◆ Task:
For this exercise, return exactly the lines of the material below that begin at the one with "Вход в кабинет (283, 394)" and stop after the one with "Super Vidalista (229, 1358)".

◆ Provided information:
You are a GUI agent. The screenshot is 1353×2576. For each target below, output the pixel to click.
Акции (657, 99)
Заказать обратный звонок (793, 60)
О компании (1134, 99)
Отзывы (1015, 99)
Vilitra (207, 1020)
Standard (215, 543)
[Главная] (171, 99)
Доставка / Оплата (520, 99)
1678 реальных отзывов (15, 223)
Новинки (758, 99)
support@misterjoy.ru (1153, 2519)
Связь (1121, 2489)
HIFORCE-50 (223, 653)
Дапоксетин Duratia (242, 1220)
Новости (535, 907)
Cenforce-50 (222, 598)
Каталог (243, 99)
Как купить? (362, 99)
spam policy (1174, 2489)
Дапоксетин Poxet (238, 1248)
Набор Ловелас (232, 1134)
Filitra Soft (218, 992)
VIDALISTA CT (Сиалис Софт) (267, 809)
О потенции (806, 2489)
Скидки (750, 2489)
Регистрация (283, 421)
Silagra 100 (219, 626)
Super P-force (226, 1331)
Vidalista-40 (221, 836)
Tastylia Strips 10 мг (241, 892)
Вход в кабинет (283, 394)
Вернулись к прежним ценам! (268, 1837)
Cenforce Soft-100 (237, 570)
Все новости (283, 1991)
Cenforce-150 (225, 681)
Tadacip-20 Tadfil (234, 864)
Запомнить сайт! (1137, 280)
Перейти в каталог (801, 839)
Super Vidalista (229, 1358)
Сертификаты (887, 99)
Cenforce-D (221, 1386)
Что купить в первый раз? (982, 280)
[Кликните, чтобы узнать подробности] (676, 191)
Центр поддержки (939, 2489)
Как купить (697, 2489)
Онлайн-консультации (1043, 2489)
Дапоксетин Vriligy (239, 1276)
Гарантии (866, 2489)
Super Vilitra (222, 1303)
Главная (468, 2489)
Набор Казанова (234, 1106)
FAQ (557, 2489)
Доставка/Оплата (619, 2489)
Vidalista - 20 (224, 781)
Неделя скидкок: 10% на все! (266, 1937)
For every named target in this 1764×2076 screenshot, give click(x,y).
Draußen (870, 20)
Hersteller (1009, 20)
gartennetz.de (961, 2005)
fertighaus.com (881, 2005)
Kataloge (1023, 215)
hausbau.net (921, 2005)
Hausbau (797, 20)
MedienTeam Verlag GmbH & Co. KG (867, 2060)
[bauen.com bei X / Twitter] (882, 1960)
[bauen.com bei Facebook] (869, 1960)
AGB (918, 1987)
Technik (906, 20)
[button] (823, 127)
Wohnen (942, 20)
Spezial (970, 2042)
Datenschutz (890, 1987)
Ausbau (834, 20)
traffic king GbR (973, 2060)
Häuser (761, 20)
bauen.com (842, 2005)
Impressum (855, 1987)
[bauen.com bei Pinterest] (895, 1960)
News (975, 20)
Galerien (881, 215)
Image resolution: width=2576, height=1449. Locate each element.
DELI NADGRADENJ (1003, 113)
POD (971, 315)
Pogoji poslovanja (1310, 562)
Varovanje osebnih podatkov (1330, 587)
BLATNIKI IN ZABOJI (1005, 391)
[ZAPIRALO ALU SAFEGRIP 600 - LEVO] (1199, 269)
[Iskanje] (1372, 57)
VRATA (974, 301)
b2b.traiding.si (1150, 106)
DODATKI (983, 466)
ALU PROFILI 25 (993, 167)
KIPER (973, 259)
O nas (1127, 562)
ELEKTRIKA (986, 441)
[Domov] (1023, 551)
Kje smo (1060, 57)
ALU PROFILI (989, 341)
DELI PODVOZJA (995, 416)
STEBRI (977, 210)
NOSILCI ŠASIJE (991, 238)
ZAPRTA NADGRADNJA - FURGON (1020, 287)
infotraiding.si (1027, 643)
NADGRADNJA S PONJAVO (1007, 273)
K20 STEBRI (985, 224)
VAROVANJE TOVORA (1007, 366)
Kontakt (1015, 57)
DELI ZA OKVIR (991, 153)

◆ Task answer:
Вход в кабинет (283, 394)
Вернулись к прежним ценам! (268, 1837)
Cenforce Soft-100 (237, 570)
Все новости (283, 1991)
Cenforce-150 (225, 681)
Tadacip-20 Tadfil (234, 864)
Запомнить сайт! (1137, 280)
Перейти в каталог (801, 839)
Super Vidalista (229, 1358)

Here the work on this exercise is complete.